A Greater Emphasis on Ventilation And COVID: Understanding the CDC Guidelines
At a Glance
Early in the pandemic, there was a significant focus on cleaning and hygiene and less focus on protection from airborne transmission. Indeed, back in March of 2020, neither the CDC or the World Health Organization (WHO) believed that SARS-CoV-2, the virus that causes COVID-19, was spread by airborne means. Somewhat later, CDC recommended an “all of the above” approach that continued to place emphasis on cleaning and disinfecting as they learned more about this novel (i.e. “new”) corona virus.
Thinking about cleaning and disinfection is still important under certain circumstances. For example, if someone in the workplace contracts COVID-19, it is important to consider cleaning and disinfection of their workspace. However, we now know that SARS-CoV-2 primarily spreads through airborne particles.
Proper ventilation of indoor spaces, therefore, is a crucial factor in limiting infections and in workplace health. The CDC has developed in-depth guidance on ventilation, and there are some key lessons to take away.
Why Is Ventilation Important?
In areas where ventilation is poor, aerosolized particles can persist more easily and in higher concentrations, especially the very smallest particles. Proper air flow helps to reduce the concentration, but it does not prevent it completely. Physical distancing, proper mask use, handwashing and hygiene, physical barriers, and vaccination all also need to be a part of an overall workplace health strategy.
What Aspects Of Ventilation Do I Need To Focus On?
There are three points to consider when improving ventilation:
- Increasing the amount of air that comes in from outdoors,
- Increasing the total ventilation of a space, and
- Filtering the air where possible.
Ideally, airflow should be pulled from indoor areas and vented outdoors. However, many ventilation systems – especially newer ones – are not designed to operate by pulling large volumes of air in from the outside. This presents many technical challenges that are often site-specific and must be addressed based on the individual air flow of a facility.

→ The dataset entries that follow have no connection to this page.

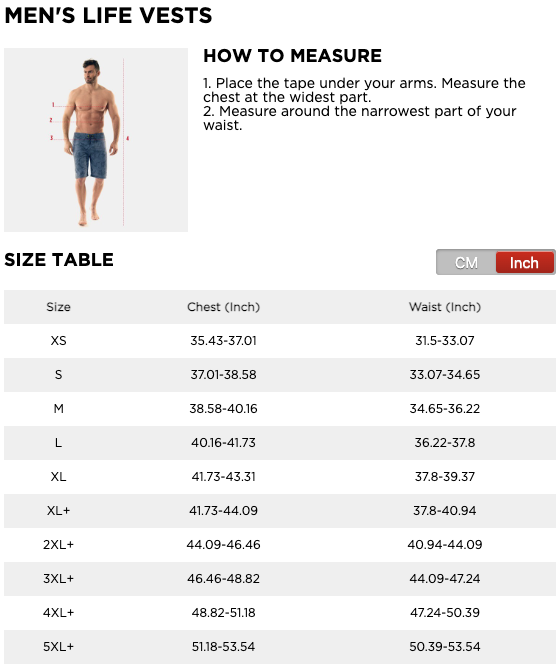The image size is (558, 666).
Task: Click the Chest (Inch) column header
Action: (223, 307)
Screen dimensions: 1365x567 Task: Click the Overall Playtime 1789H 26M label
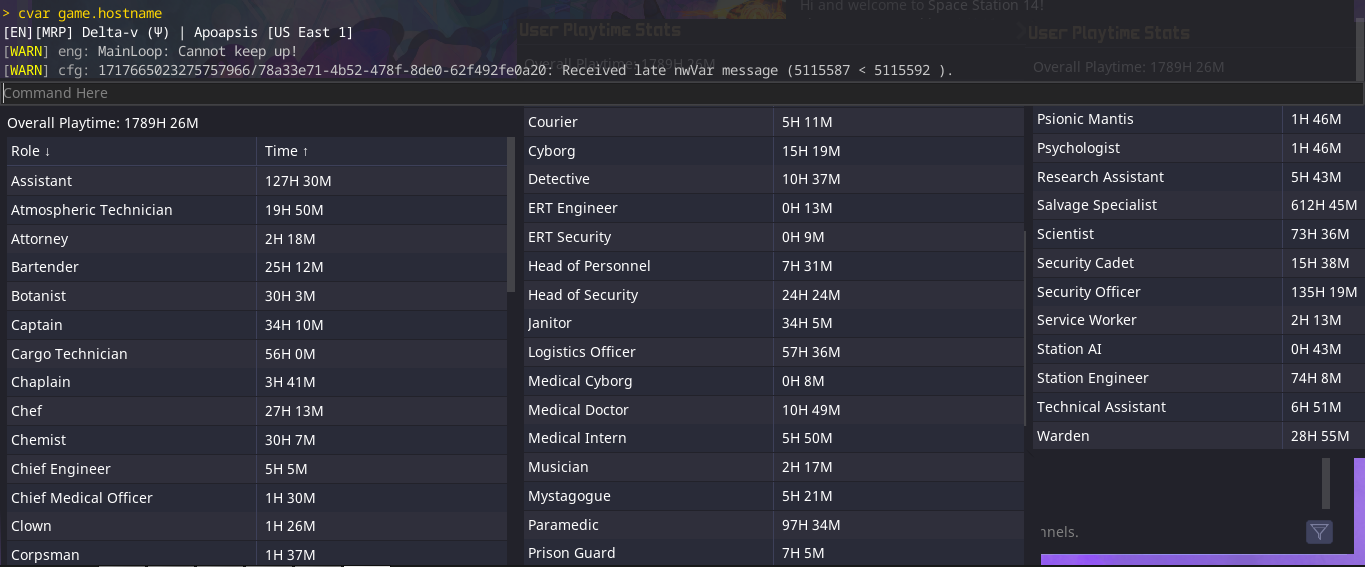pos(103,123)
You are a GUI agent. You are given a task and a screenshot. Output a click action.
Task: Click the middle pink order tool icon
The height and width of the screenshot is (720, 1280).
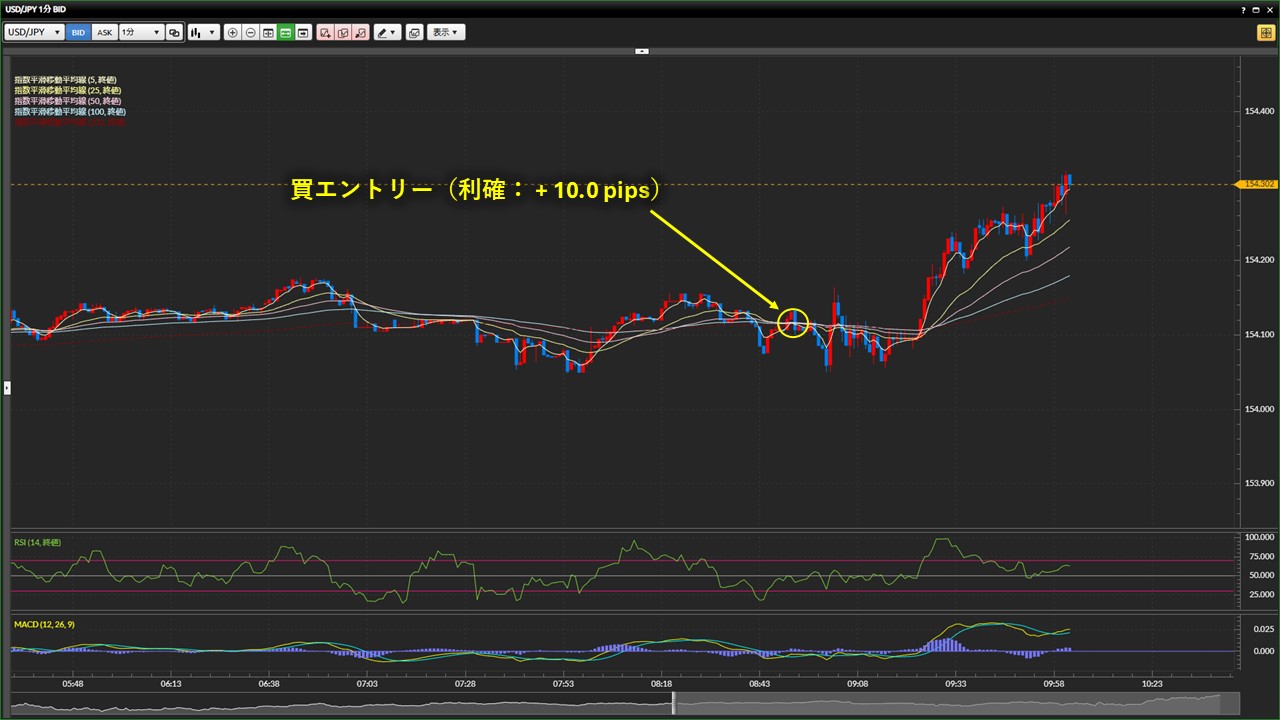tap(343, 32)
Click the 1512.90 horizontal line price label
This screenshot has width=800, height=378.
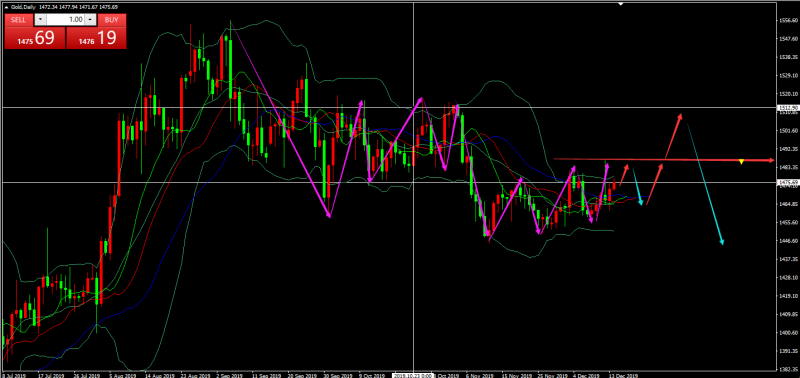click(x=787, y=108)
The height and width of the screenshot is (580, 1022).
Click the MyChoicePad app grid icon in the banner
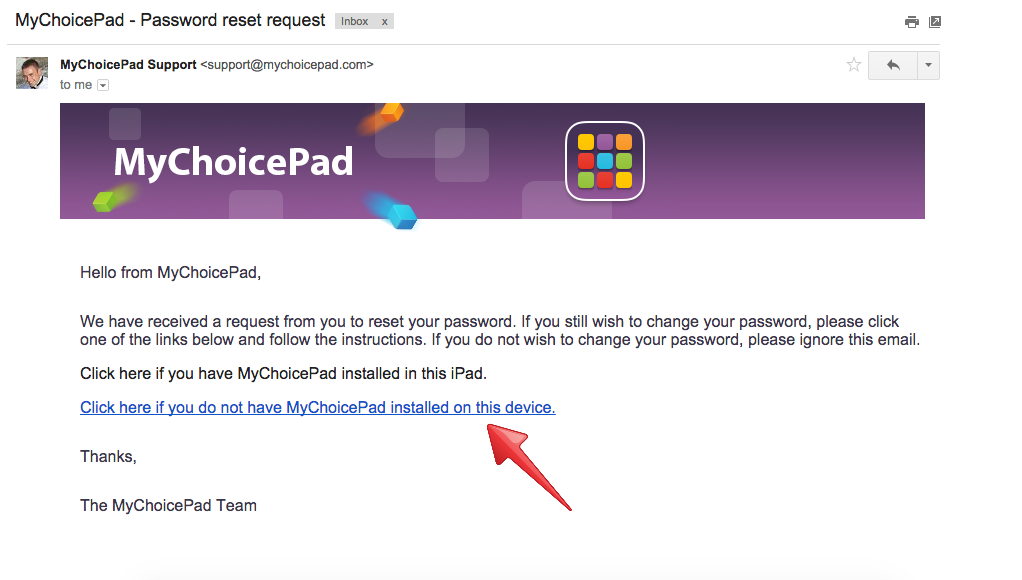[605, 161]
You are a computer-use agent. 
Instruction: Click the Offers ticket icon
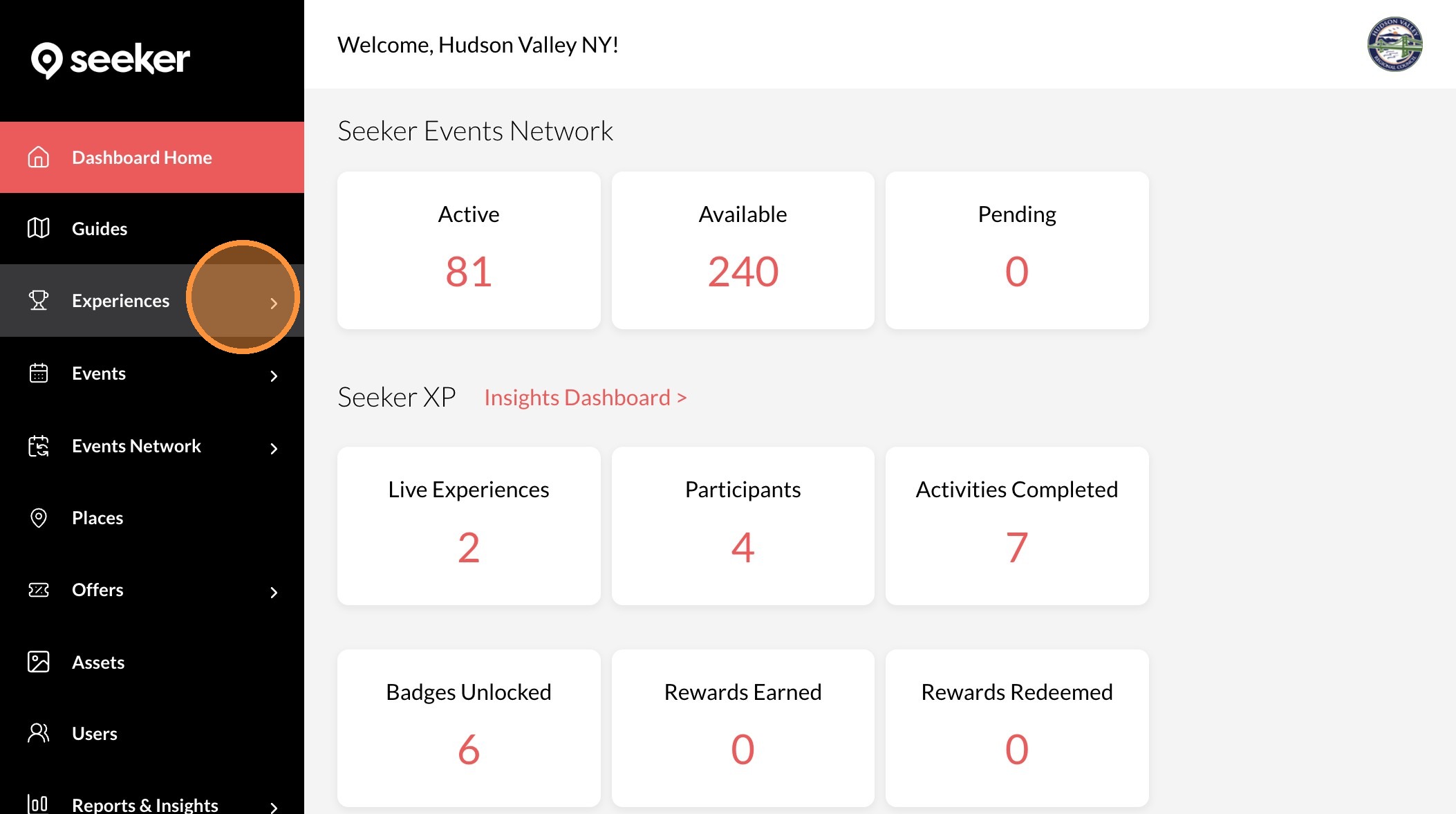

Can SARS-CoV-2 Spread Through Ventilation Systems?
Research is ongoing into this question. While viral RNA has been found in some ducts and filters, the presence of RNA does not necessarily indicate a viable virus particle. As of this writing, the RNA found does not indicate a level capable of transmitting disease. To put this in context, viral RNA has also been found on surfaces inside COVID-19 patient’s hospital rooms, and even in those scenarios it is unclear whether, or how much, they contribute to new infections.
An ultraviolet light germicidal irradiation system (UVGI) can be installed in ventilation systems to kill any microbes that may be present in a ventilation system. However, these need to be carefully managed to limit human exposure to UV radiation.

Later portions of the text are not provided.